» **Exercise passage**:
________________________

From 95a628ebbd74fb093fb78532146c1fb3568c8466 Mon Sep 17 00:00:00 2001
From: Farnaz Kohankhaki <fkohankh8@gmail.com>
Date: Wed, 22 Oct 2025 19:51:03 -0400
Subject: [PATCH 7/8] updated compute config to set default value for number of
 tasks per node.

---
 templates/configs/_global.yaml                   | 13 ++++++-------
 templates/configs/compute/killarney/h100_1x.yaml | 12 ++++++------
 templates/configs/compute/killarney/h100_2x.yaml | 12 ++++++------
 templates/configs/compute/killarney/h100_4x.yaml | 12 ++++++------
 templates/configs/compute/killarney/h100_8x.yaml | 12 ++++++------
 templates/configs/compute/killarney/l40s_1x.yaml | 10 +++++-----
 templates/configs/compute/killarney/l40s_2x.yaml | 12 ++++++------
 templates/configs/compute/killarney/l40s_4x.yaml | 12 ++++++------
 8 files changed, 47 insertions(+), 48 deletions(-)

diff --git a/templates/configs/_global.yaml b/templates/configs/_global.yaml
index 8788422..80c89e0 100644
--- a/templates/configs/_global.yaml
+++ b/templates/configs/_global.yaml
@@ -20,14 +20,13 @@ hydra:
   launcher:
     submitit_folder: ${hydra.sweep.dir}/submitit_logs/%j
     nodes: ${oc.select:compute.nodes,null}
-    gpus_per_node: ${oc.select:compute.slurm.gpus_per_node, ${compute.gpus_per_node}}
-    tasks_per_node: ${oc.select:compute.tasks_per_node, ${compute.gpus_per_node}}
-    cpus_per_task: ${compute.cpus_per_task}
+    tasks_per_node: ${oc.select:compute.tasks_per_node, 1}
+    cpus_per_task: ${oc.select:compute.cpus_per_task, 4}
     mem_gb: ${compute.mem_gb}
     timeout_min: ${compute.timeout_min}
-    gres: ${oc.select:compute.gres,null}
-    partition: ${oc.select:compute.slurm.partition,null}
-    qos: ${oc.select:compute.slurm.qos,null}
+    gres: ${oc.select:compute.gres, null}
+    partition: ${oc.select:compute.slurm.partition, null}
+    qos: ${oc.select:compute.slurm.qos, null}
     account: ${user.slurm.account}
     max_num_timeout: 2
-    additional_parameters: ${oc.select:user.slurm.additional_parameters, {}}
+    additional_parameters: ${oc.select:compute.slurm.additional_parameters, ${oc.select:user.slurm.additional_parameters, {}}}
diff --git a/templates/configs/compute/killarney/h100_1x.yaml b/templates/configs/compute/killarney/h100_1x.yaml
index 7bc9632..a002a91 100644
--- a/templates/configs/compute/killarney/h100_1x.yaml
+++ b/templates/configs/compute/killarney/h100_1x.yaml
@@ -2,11 +2,11 @@ cluster: killarney
 nodes: 1
 gpu_type: h100
 gpus_per_node: 1
-time_limit: "1:00:00"

________________________

» **Records**:
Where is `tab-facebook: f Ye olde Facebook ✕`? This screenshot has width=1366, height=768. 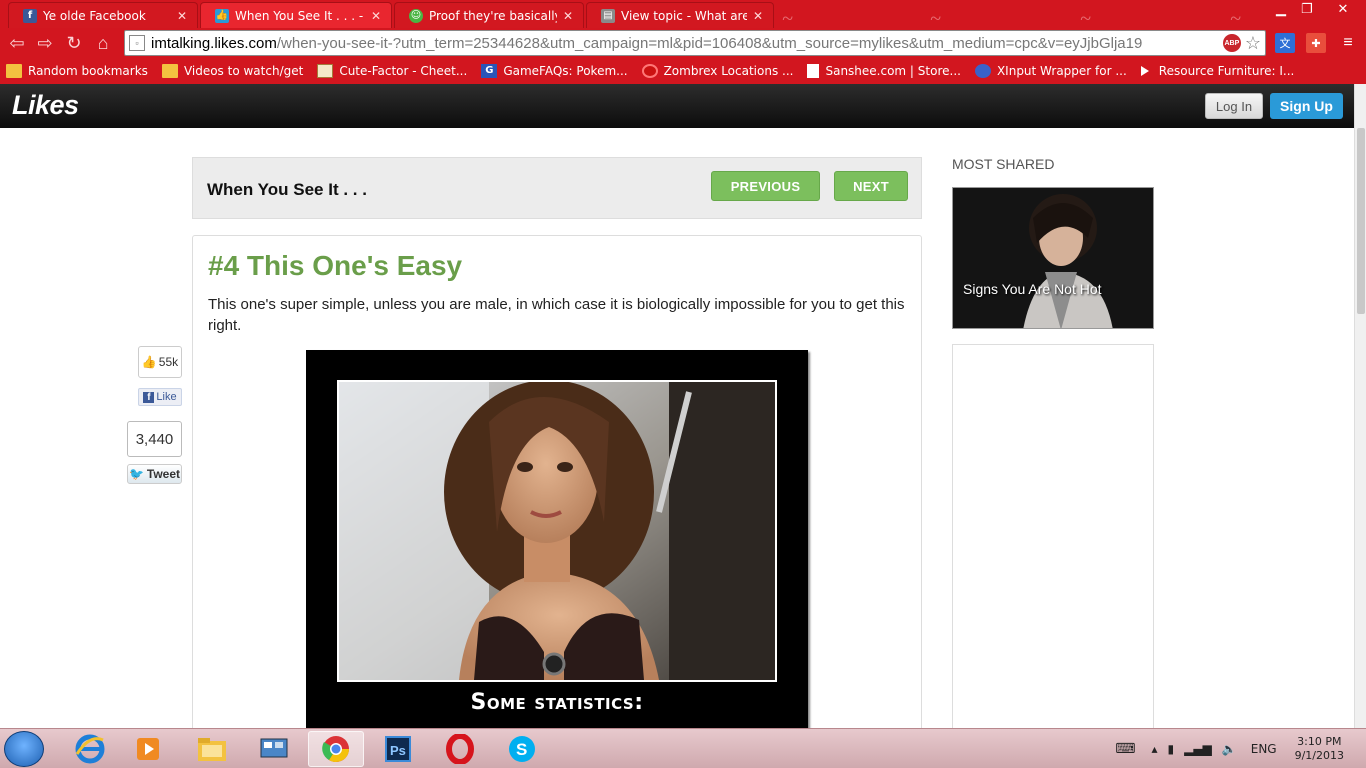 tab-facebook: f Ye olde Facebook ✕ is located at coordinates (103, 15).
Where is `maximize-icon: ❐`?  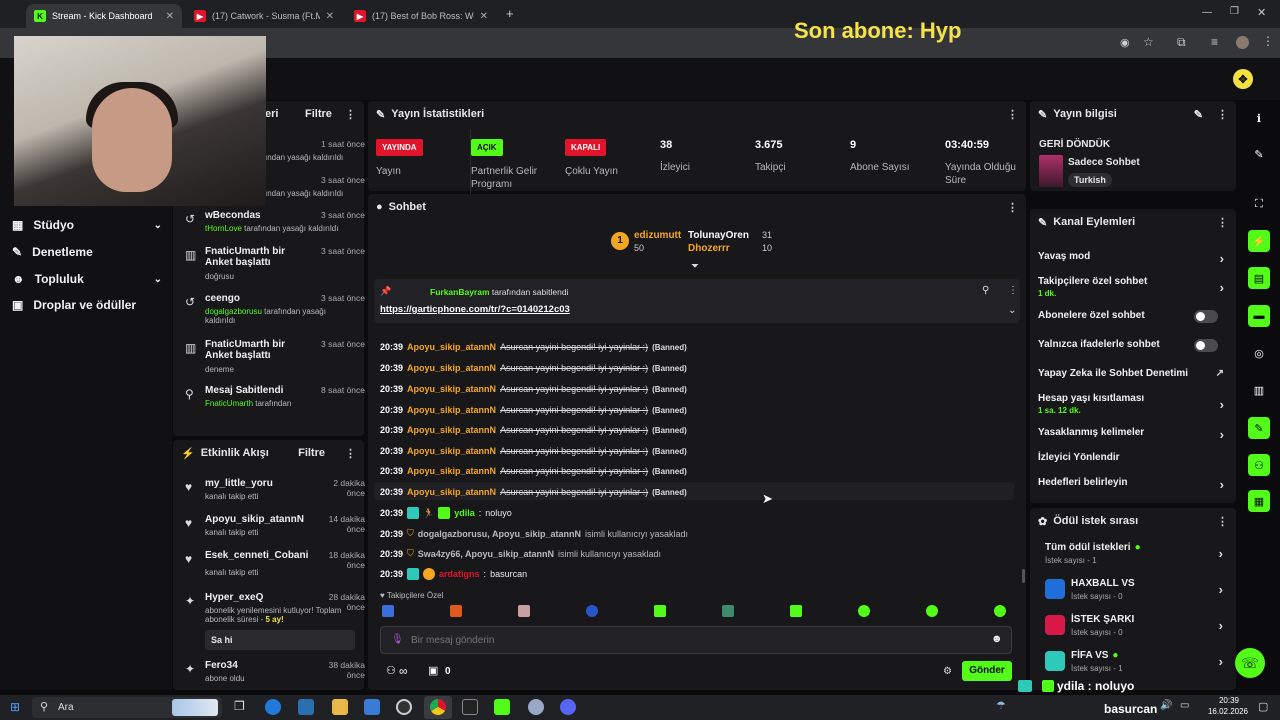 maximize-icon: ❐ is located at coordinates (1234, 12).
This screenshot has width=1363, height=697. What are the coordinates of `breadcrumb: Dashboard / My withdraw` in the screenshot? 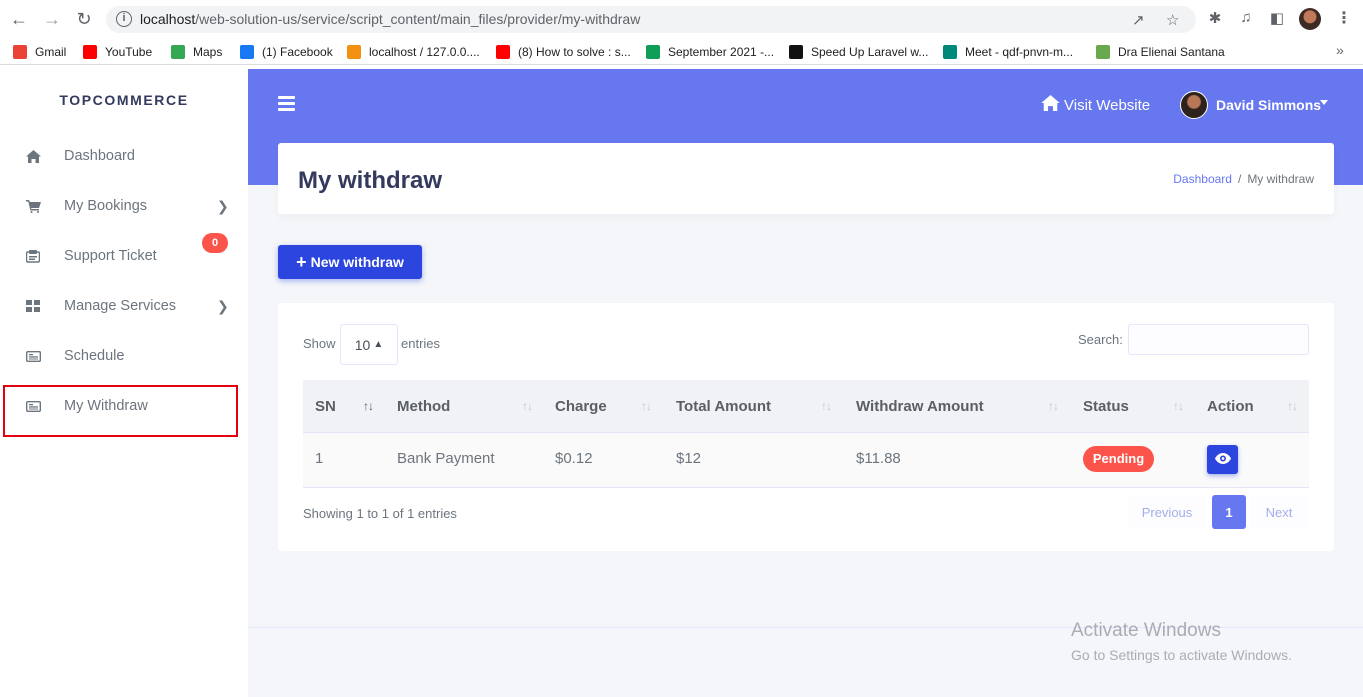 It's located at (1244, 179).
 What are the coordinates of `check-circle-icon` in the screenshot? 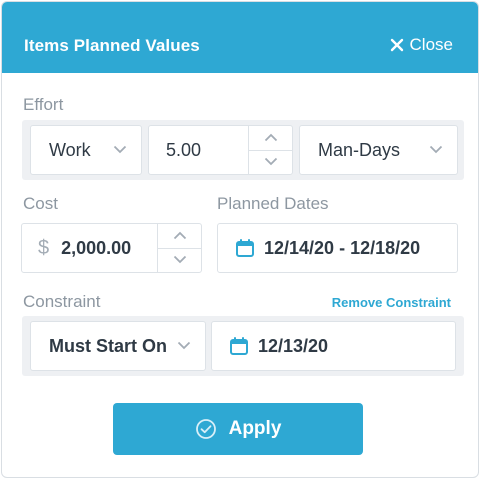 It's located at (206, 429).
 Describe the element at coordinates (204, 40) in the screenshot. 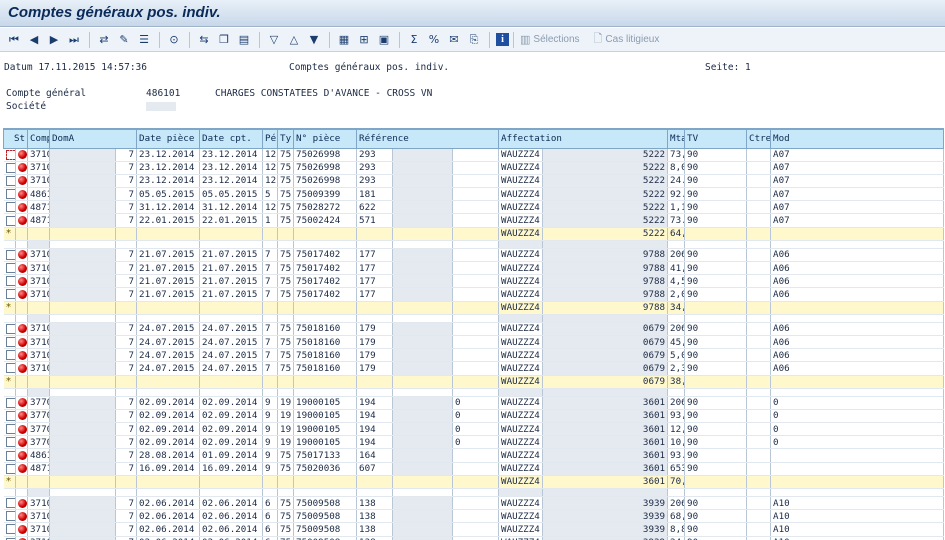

________________________

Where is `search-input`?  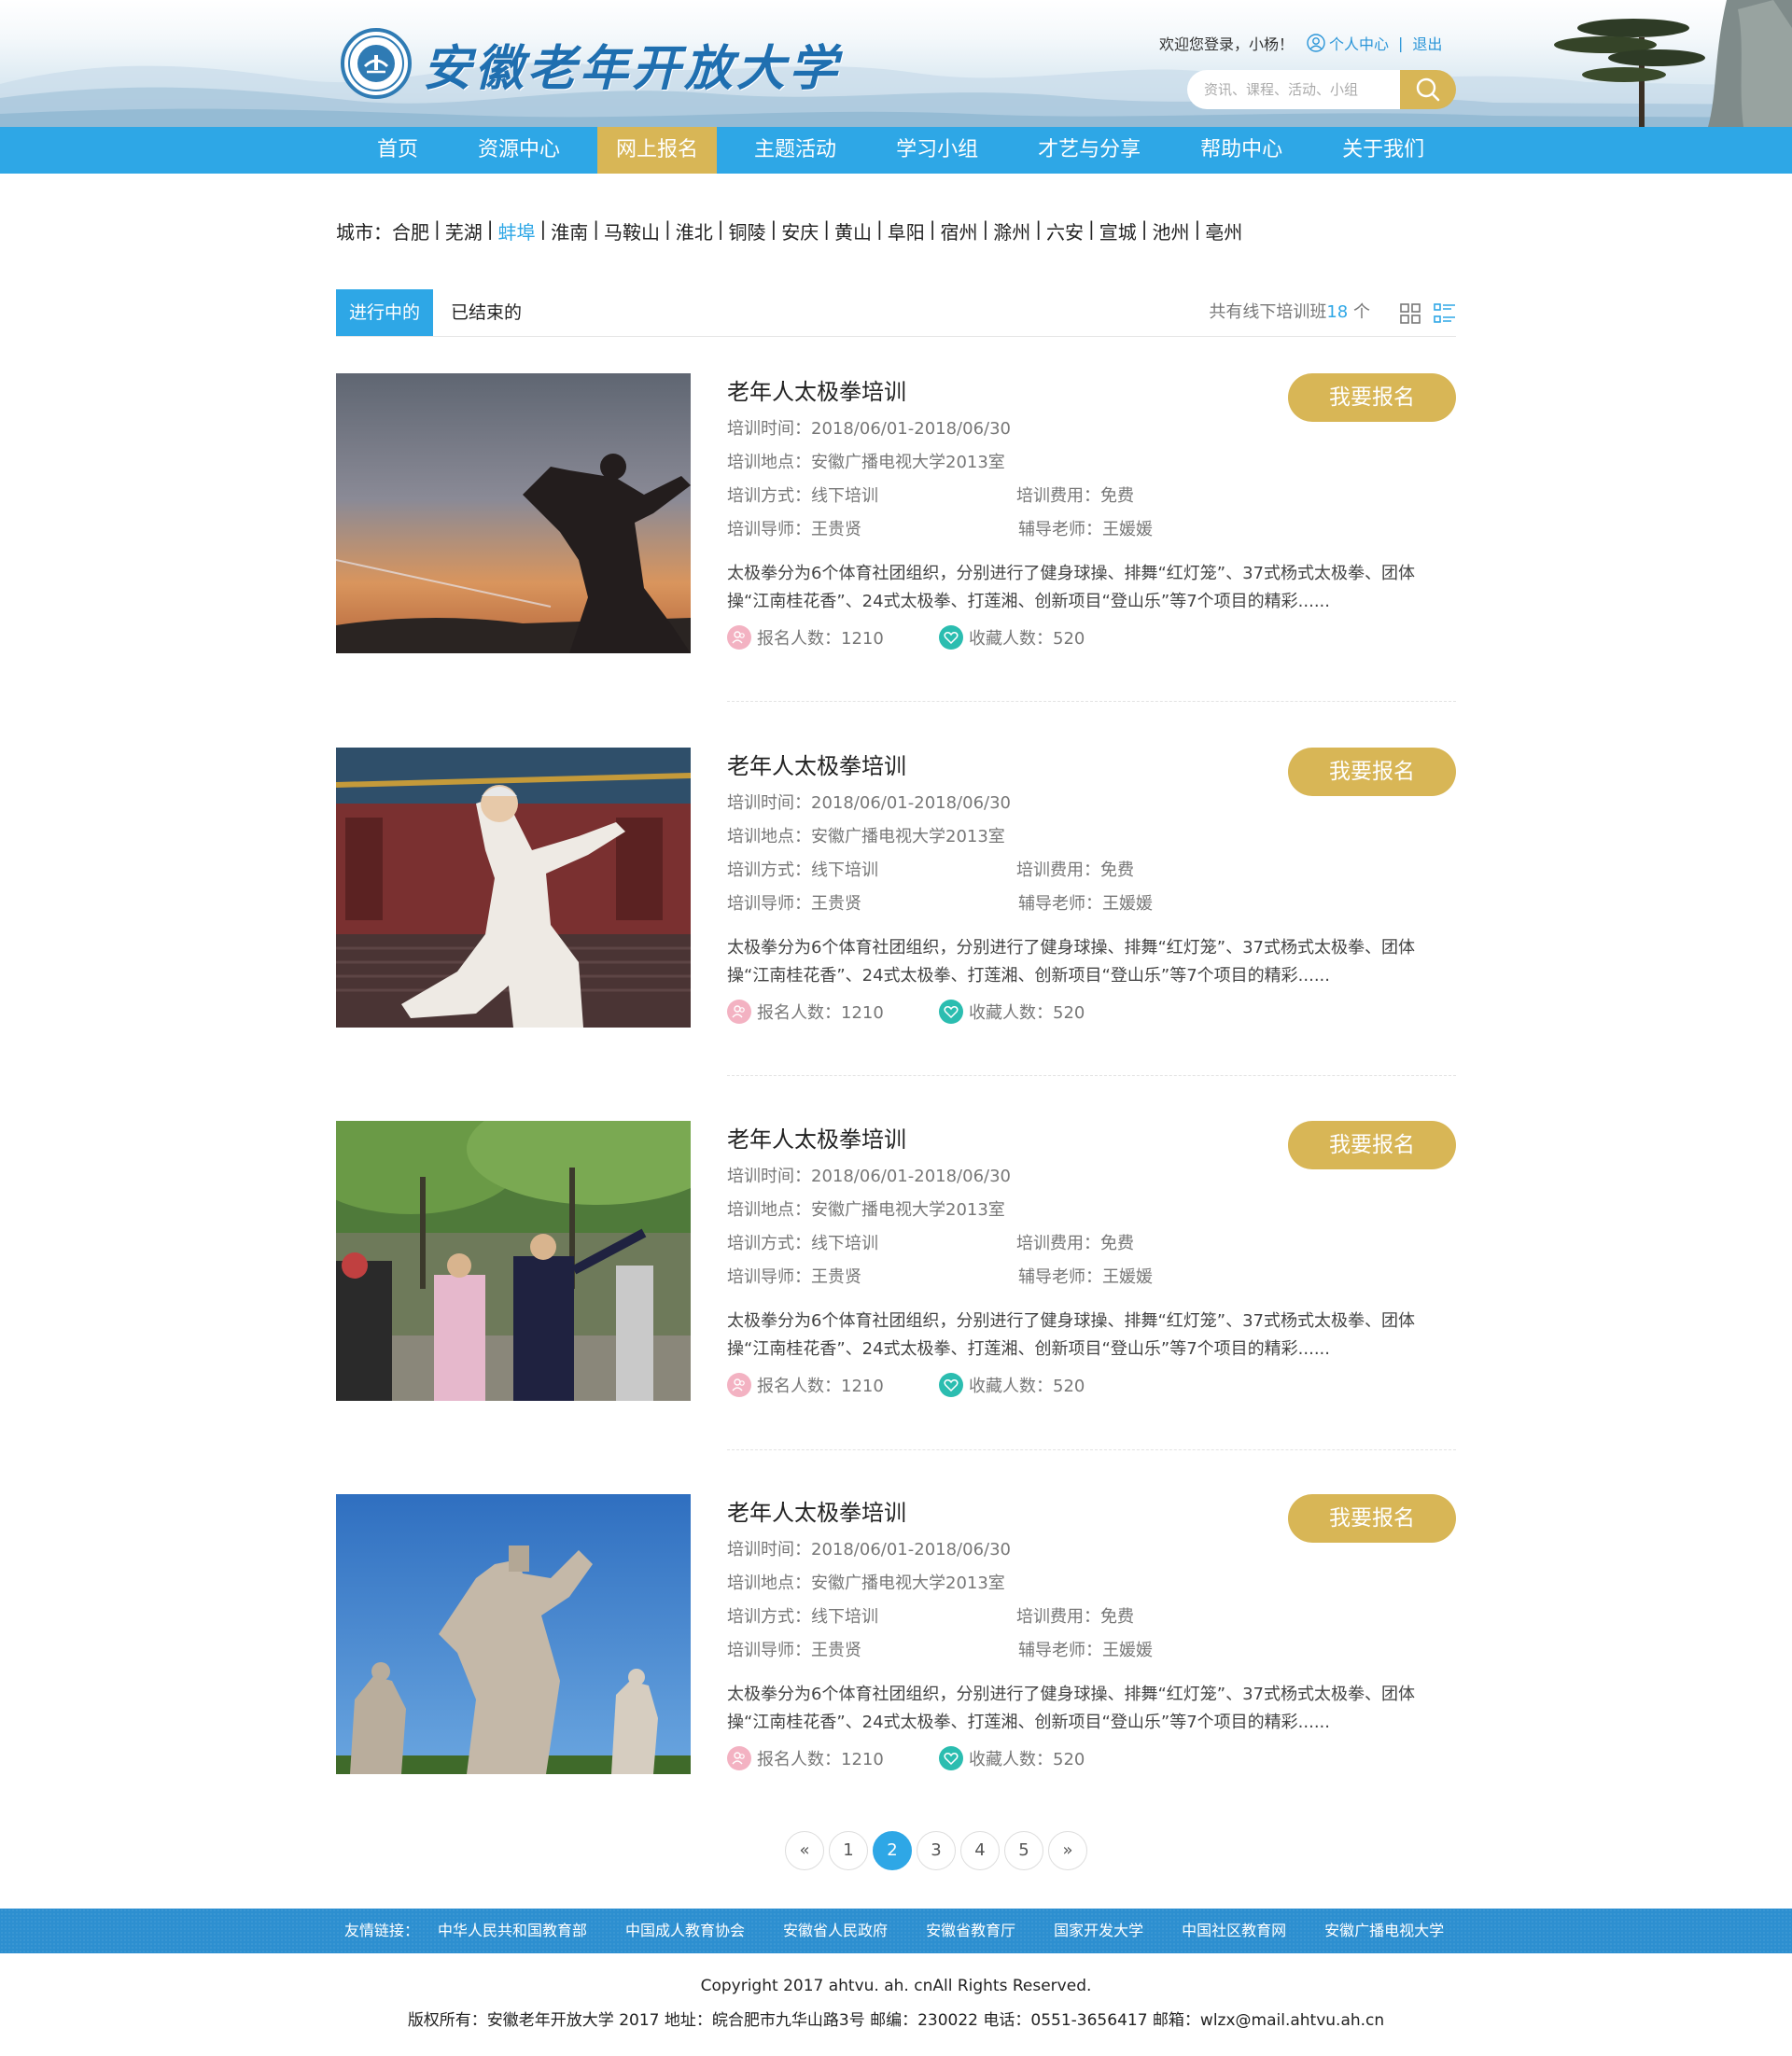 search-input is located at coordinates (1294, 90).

________________________

» **What needs to be done**: Write out the part of the configuration patch starting at "From 95a628ebbd74fb093fb78532146c1fb3568c8466 Mon" and ending at "tasks per node.". The records are independent material and have no connection to the configuration patch.

» **Output for this task**:
From 95a628ebbd74fb093fb78532146c1fb3568c8466 Mon Sep 17 00:00:00 2001
From: Farnaz Kohankhaki <fkohankh8@gmail.com>
Date: Wed, 22 Oct 2025 19:51:03 -0400
Subject: [PATCH 7/8] updated compute config to set default value for number of
 tasks per node.